Researchers at the University of Texas at Austin have developed electroencephalography (EEG) electrodes that patients can wear on their heads to monitor brain activity. The EEG electrode system acts as a brain-computer interface (BCI), which can be controlled by brain signals to help repair brain damage caused by stroke and other diseases.
The research results were published in the journal Biosensors and Bioelectronics. The results of the study show that the electrodes can be worn comfortably and stably for up to four weeks without any medical intervention. This is a huge improvement over existing electrodes, which typically need to be replaced every few hours or at most days.
Huiliang (Evan) Wang, assistant professor in the Department of Biomedical Engineering at the Cockrell School of Engineering and one of the project leaders, said: "We hope that people can wear this device for extended periods of time at home, where they can rehabilitate without having to continuously Going to the clinic or rehab every day for weeks, when you're recovering from a stroke, it's even more challenging."
There are two main types of current EEG electrodes, dry and wet, but neither of these electrodes works well for long-term continuous monitoring. Gel-based wet electrodes do a better job at recording brain activity, but require more maintenance than dry electrodes.
This new electrode takes the advantages of wet gel electrodes and eliminates major drawbacks such as their tendency to dry out and then fall off.
Electrodes are applied to humans. Source: University of Texas at Austin
The researchers took this idea a step further by combining conductive polymers with polymers with high water content. This allowed them to take advantage of the benefits of the gel-based material, mainly due to interference caused by skin and hair, a concept known as electrode-skin impedance.
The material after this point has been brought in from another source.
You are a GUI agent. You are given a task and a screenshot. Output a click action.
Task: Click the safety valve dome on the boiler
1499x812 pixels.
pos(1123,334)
The electrode system records brain activity, such as the brain telling a hand to move. However, a stroke can disrupt nerve pathways between parts of the body, making it more difficult to signal action. The combination of a brain-computer interface and functional electrical stimulation can turn the idea of moving a body part into an action that stimulates the target area to execute brain commands. This approach can help rebuild the communication pathways between the brain and other parts of the body damaged by a stroke.
Demonstration of combining POLiTAG electrodes with a wireless single-channel EEG device
"These new EEG electrodes have the potential to revolutionize the field of non-invasive EEG interfaces, which currently require extensive expert support every time the system is set up," said researcher Del Millán. "Furthermore, since mastering BCI and inducing functional recovery and Brain plasticity requires subject training, and having a permanent system that people can use autonomously throughout the day will enhance the potential of this technology."
The next step for the researchers is to expand how long the electrodes can be worn, and the types of activities this wearable EEG-based brain-computer interface can facilitate. They are also working on applications such as controlling wheelchairs and moving prosthetics.